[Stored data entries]
-.-.-
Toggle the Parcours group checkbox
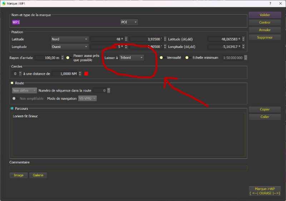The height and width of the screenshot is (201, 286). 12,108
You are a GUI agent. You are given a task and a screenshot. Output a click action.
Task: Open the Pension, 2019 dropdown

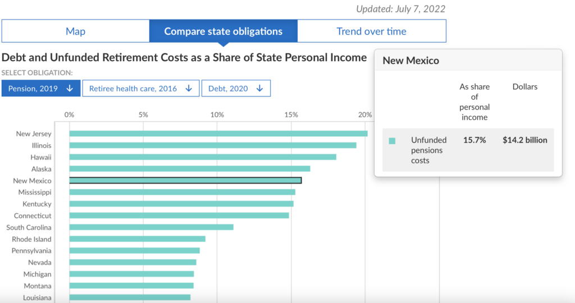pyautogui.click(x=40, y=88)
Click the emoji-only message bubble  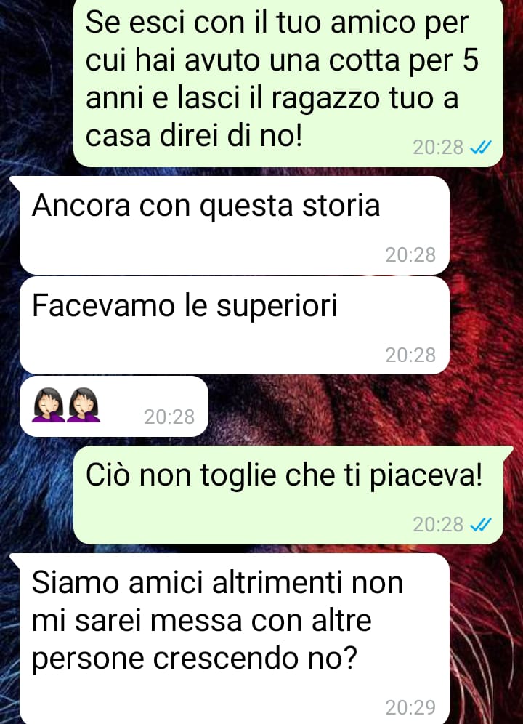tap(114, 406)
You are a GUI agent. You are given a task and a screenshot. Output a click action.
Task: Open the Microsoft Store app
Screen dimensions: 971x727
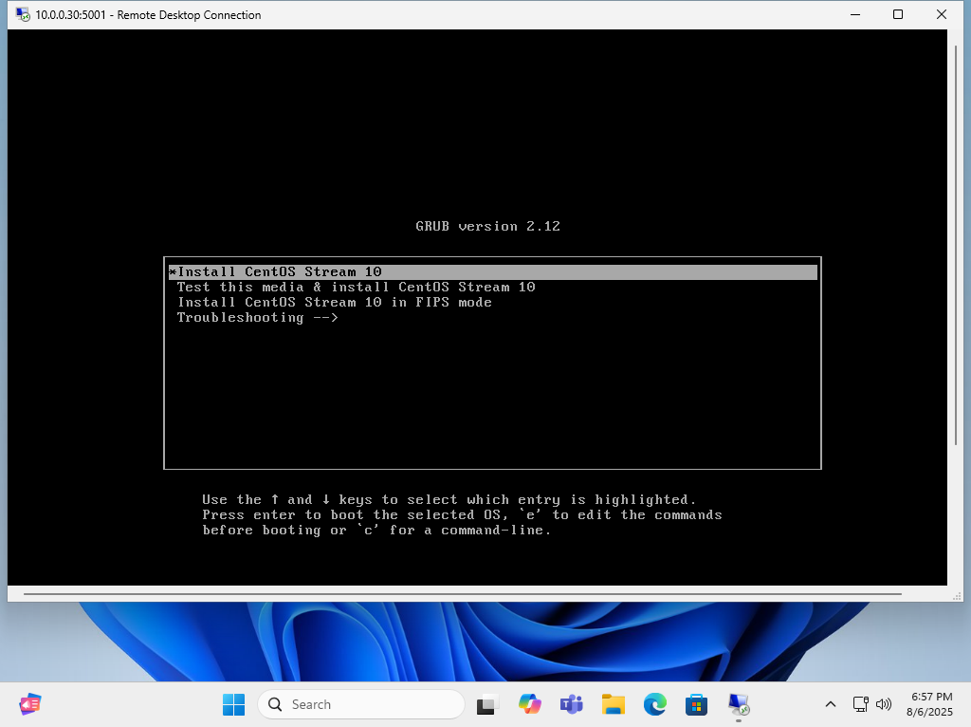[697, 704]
-.-.-
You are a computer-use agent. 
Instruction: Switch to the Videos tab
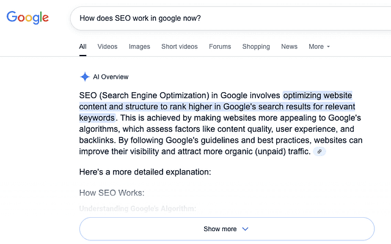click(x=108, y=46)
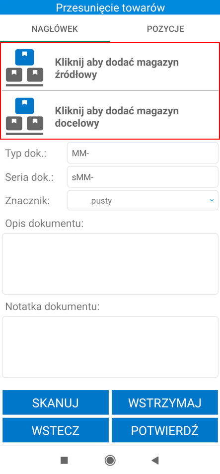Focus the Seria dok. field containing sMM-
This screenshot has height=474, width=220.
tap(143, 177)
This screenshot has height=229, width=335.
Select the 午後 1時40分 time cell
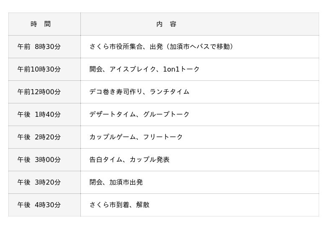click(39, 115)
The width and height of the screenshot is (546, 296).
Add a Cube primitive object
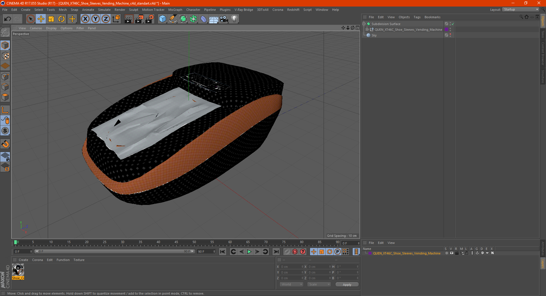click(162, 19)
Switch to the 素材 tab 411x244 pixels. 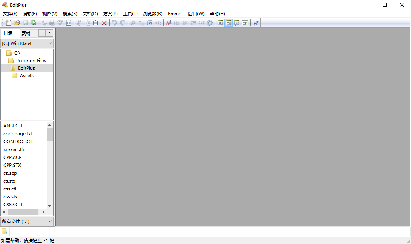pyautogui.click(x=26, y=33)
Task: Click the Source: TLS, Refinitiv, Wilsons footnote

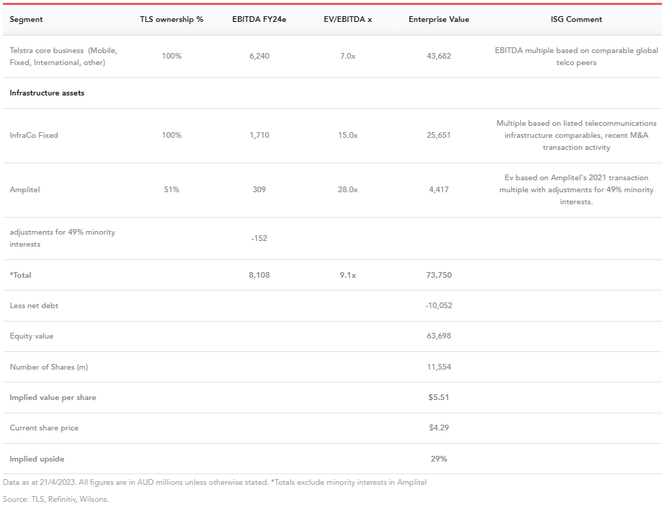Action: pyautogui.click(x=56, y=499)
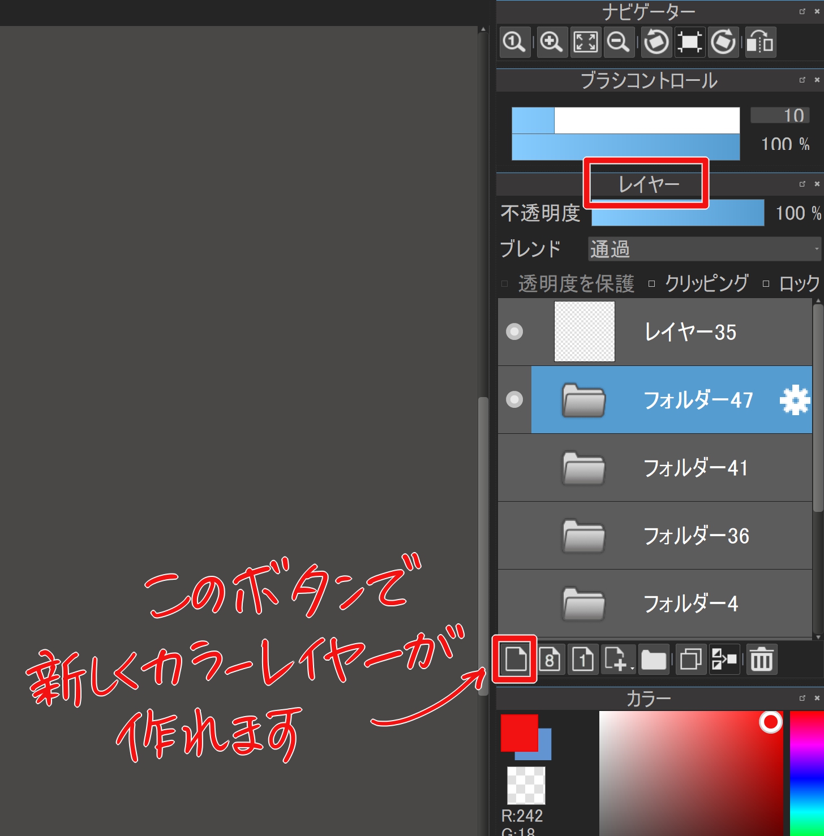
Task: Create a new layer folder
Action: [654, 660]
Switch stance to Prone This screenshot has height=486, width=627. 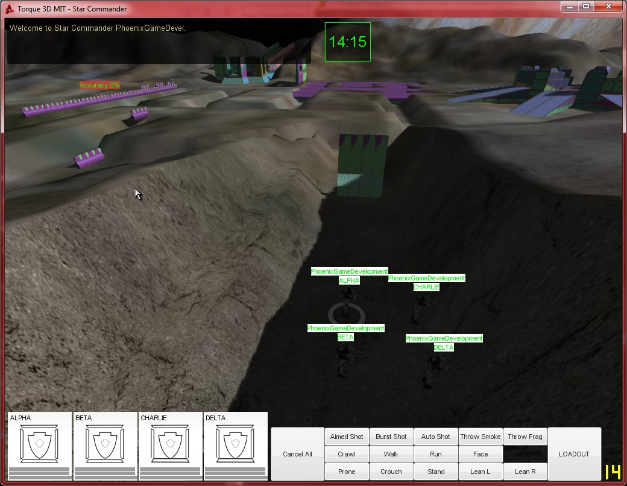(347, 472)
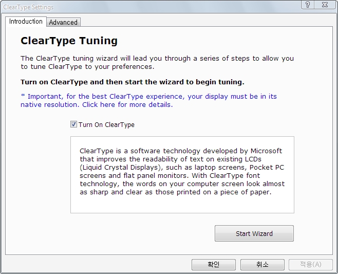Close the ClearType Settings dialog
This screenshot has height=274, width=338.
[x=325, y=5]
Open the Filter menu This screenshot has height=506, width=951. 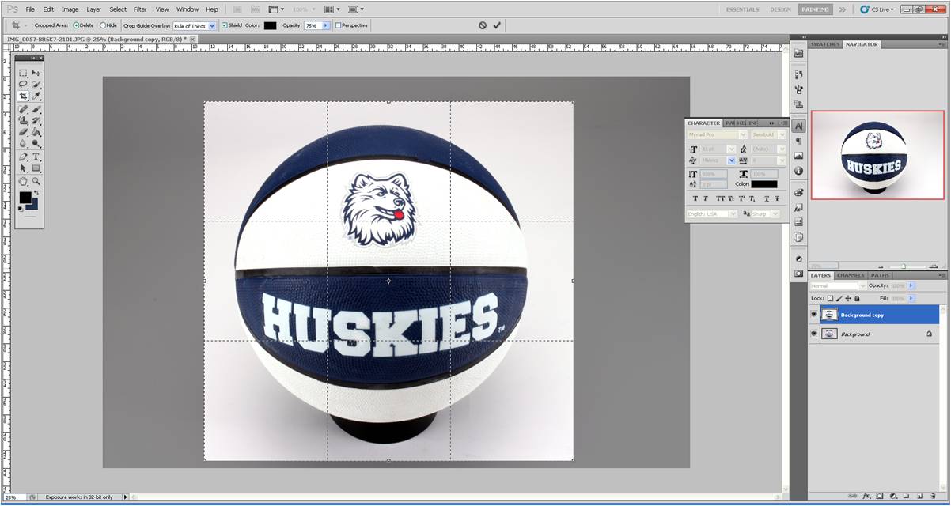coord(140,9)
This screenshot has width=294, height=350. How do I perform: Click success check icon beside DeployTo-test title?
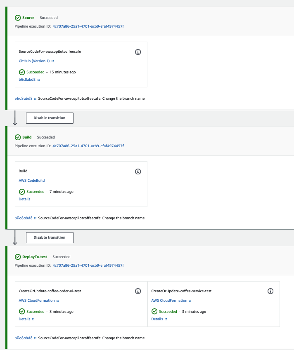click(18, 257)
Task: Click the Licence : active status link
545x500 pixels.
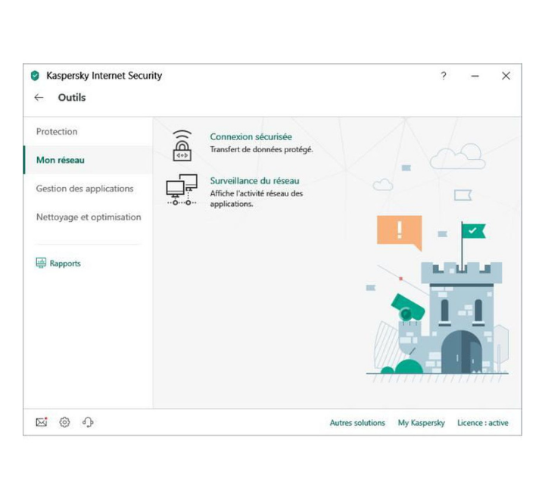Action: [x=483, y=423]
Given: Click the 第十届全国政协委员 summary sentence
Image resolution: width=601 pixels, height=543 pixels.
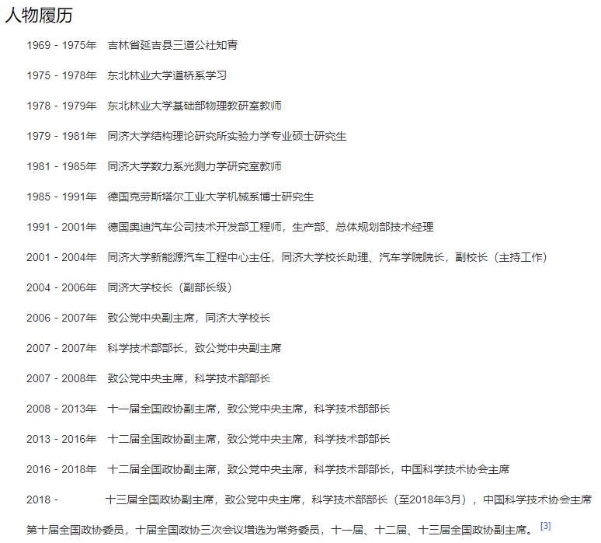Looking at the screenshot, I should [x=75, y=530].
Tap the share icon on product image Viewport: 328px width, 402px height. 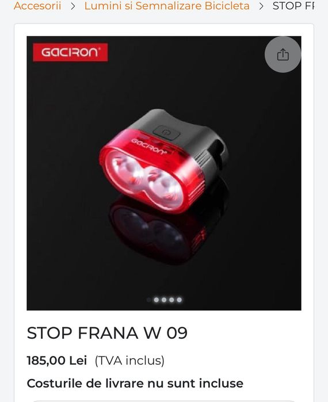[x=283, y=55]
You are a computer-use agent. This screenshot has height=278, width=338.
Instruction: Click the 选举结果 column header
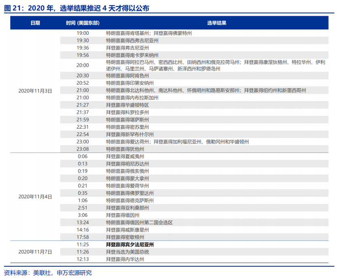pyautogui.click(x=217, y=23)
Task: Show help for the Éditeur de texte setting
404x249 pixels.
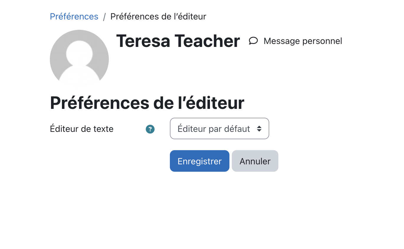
-.-.-
→ **Task requirements**
Check each line above for the word "agent" and copy the ones that have it.

→ **Solution for this problem**
You are a GUI agent. You are given a task and a screenshot. Output a click action.
You are a GUI agent. You are given a task and a screenshot. Output a click action.
You are a computer-use agent. 
You are a computer-use agent. This screenshot has height=278, width=338.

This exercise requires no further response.